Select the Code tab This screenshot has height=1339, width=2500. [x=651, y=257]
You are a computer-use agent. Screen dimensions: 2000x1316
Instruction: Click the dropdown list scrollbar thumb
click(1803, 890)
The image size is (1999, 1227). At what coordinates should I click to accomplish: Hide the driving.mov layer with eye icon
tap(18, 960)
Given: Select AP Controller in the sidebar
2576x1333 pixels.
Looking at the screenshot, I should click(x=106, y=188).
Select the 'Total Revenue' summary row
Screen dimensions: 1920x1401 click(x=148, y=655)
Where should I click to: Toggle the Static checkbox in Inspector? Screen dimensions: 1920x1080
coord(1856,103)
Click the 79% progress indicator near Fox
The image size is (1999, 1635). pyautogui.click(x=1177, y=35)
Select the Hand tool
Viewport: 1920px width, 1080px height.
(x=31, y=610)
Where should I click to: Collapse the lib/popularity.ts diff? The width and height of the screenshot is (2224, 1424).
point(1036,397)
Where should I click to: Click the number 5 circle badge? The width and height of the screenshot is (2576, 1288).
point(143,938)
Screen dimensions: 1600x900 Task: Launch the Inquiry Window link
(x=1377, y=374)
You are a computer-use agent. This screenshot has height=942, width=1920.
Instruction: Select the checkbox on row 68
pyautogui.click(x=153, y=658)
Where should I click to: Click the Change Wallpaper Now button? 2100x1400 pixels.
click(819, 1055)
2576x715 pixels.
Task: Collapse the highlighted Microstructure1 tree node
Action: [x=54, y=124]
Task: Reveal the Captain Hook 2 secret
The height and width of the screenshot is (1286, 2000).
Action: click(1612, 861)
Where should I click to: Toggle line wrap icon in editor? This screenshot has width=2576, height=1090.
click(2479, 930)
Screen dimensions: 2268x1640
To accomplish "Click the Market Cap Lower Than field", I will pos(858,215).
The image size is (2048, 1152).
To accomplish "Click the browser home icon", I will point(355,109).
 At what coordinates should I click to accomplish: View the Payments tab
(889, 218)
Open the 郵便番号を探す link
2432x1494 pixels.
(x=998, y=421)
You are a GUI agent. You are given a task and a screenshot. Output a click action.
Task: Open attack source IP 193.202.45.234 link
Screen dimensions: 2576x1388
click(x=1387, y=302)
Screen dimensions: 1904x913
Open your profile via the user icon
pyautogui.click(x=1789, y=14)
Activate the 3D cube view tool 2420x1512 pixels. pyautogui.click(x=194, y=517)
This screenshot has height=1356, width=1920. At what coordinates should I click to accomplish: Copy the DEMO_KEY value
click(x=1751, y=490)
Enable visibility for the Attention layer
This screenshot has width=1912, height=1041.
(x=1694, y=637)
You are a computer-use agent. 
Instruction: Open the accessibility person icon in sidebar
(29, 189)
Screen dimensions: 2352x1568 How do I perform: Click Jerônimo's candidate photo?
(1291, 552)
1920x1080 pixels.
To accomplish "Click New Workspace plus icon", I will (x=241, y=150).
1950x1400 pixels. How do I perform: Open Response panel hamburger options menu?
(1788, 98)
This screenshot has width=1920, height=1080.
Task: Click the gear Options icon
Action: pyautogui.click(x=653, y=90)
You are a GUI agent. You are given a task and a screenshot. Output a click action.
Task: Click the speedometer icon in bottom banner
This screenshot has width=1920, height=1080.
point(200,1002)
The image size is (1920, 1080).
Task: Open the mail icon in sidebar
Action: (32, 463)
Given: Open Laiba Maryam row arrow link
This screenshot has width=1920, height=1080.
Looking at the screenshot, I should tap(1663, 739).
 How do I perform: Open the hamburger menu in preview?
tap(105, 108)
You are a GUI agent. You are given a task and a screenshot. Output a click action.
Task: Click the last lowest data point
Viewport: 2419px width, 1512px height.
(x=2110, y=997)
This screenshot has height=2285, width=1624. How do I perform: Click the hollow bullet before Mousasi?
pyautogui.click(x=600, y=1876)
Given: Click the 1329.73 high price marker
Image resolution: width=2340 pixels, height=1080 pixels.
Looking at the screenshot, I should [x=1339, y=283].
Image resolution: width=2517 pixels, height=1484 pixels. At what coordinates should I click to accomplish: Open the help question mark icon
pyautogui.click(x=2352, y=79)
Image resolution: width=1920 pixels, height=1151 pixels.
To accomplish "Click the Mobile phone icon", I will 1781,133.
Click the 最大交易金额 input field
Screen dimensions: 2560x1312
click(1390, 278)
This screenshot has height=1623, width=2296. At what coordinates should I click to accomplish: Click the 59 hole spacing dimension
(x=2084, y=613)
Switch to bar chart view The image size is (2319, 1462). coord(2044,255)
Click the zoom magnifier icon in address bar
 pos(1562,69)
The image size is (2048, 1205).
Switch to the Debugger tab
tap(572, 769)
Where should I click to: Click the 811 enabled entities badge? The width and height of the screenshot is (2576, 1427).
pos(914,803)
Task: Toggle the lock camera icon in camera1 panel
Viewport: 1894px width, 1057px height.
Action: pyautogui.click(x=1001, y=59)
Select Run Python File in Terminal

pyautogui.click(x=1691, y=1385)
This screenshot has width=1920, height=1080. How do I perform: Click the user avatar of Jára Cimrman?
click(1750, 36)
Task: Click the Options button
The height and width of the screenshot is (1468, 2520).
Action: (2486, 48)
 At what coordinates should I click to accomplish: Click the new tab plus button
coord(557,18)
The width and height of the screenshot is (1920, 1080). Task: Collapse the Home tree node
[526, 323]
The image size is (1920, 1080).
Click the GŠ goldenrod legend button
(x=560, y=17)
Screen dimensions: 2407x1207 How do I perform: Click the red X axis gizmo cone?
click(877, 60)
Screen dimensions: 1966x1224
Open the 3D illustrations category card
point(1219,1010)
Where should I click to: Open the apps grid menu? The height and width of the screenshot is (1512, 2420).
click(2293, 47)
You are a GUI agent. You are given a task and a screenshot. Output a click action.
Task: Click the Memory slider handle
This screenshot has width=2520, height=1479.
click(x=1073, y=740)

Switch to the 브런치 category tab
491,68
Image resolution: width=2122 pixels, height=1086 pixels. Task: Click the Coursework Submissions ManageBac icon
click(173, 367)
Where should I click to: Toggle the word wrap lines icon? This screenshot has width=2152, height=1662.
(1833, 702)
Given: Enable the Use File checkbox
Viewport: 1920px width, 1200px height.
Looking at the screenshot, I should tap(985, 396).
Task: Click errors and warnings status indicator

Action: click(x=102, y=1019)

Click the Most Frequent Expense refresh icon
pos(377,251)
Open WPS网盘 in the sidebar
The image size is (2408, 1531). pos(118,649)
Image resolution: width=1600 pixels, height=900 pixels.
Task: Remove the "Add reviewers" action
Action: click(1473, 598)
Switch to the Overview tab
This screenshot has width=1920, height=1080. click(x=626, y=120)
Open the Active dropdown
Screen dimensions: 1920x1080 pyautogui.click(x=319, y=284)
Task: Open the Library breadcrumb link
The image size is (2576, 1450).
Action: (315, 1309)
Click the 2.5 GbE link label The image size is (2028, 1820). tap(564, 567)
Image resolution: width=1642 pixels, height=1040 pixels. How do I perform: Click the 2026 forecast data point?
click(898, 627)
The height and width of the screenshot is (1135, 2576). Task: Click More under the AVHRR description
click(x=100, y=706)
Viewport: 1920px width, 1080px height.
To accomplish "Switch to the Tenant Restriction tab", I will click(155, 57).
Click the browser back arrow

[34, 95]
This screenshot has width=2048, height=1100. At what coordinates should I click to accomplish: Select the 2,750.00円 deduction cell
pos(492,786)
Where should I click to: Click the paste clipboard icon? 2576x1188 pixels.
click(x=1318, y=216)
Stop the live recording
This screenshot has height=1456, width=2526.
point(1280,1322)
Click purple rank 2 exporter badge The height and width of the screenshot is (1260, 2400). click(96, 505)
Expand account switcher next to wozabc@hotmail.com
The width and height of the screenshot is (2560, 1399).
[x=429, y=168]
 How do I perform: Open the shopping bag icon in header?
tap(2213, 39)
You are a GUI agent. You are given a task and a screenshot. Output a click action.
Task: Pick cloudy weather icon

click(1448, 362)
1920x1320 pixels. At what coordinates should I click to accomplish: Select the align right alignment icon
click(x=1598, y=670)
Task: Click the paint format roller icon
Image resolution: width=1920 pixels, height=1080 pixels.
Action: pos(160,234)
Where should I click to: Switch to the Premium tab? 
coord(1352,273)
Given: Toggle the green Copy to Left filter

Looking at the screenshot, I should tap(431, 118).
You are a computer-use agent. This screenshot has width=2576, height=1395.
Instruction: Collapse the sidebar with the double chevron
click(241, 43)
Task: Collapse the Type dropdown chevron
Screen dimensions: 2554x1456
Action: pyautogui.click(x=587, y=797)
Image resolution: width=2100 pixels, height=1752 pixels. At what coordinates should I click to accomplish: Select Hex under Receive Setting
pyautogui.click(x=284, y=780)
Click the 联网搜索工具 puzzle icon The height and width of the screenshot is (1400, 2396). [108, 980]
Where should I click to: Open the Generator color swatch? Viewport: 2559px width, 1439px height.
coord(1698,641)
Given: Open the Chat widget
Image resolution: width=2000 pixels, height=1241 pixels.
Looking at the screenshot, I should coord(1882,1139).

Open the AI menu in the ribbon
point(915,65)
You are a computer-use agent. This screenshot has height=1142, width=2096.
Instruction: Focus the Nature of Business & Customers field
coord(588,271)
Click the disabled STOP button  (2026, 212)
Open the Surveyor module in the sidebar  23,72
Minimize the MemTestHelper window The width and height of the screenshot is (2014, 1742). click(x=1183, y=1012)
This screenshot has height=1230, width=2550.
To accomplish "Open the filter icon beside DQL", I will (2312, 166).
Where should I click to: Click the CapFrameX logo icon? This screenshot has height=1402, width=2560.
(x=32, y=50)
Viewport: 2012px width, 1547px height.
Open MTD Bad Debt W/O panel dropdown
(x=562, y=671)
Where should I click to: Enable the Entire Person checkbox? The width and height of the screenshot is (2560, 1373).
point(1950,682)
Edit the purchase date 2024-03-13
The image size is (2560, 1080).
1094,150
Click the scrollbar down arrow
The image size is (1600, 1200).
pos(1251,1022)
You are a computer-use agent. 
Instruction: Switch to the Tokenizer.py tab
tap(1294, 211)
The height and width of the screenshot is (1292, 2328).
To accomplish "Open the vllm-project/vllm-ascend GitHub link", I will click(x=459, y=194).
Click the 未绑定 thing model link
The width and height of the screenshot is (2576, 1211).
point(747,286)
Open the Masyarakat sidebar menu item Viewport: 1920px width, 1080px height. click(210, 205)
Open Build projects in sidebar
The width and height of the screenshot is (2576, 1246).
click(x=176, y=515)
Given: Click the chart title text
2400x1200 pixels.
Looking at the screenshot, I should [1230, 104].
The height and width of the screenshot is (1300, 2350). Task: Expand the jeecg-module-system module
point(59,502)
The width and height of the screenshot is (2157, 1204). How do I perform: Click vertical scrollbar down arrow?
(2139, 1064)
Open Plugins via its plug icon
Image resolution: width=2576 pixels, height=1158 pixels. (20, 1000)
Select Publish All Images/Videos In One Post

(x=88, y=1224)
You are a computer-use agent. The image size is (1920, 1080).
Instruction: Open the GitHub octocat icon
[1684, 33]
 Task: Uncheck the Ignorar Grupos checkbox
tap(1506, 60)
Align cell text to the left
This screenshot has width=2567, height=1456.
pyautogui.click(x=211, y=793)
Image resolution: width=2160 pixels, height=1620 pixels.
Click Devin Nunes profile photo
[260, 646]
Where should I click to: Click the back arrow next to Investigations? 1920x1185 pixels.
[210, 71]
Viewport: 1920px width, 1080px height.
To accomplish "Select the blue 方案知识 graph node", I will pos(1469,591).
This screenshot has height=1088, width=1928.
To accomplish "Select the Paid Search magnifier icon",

# Work instruction
From the data above, return every line from the line that has "The height and width of the screenshot is (1468, 2520)." up to and including the line that has "Given: Enable the Use File checkbox", exactly.

# Answer for the task
The height and width of the screenshot is (1468, 2520).
Action: (2486, 48)
 At what coordinates should I click to accomplish: Click the new tab plus button
coord(557,18)
The width and height of the screenshot is (1920, 1080). Task: Collapse the Home tree node
[526, 323]
The image size is (1920, 1080).
Click the GŠ goldenrod legend button
(x=560, y=17)
Screen dimensions: 2407x1207 How do I perform: Click the red X axis gizmo cone?
click(877, 60)
Screen dimensions: 1966x1224
Open the 3D illustrations category card
point(1219,1010)
Where should I click to: Open the apps grid menu? The height and width of the screenshot is (1512, 2420).
click(2293, 47)
You are a GUI agent. You are given a task and a screenshot. Output a click action.
Task: Click the Memory slider handle
This screenshot has width=2520, height=1479.
click(x=1073, y=740)

Switch to the 브런치 category tab
491,68
Image resolution: width=2122 pixels, height=1086 pixels. Task: Click the Coursework Submissions ManageBac icon
click(173, 367)
Where should I click to: Toggle the word wrap lines icon? This screenshot has width=2152, height=1662.
(1833, 702)
Given: Enable the Use File checkbox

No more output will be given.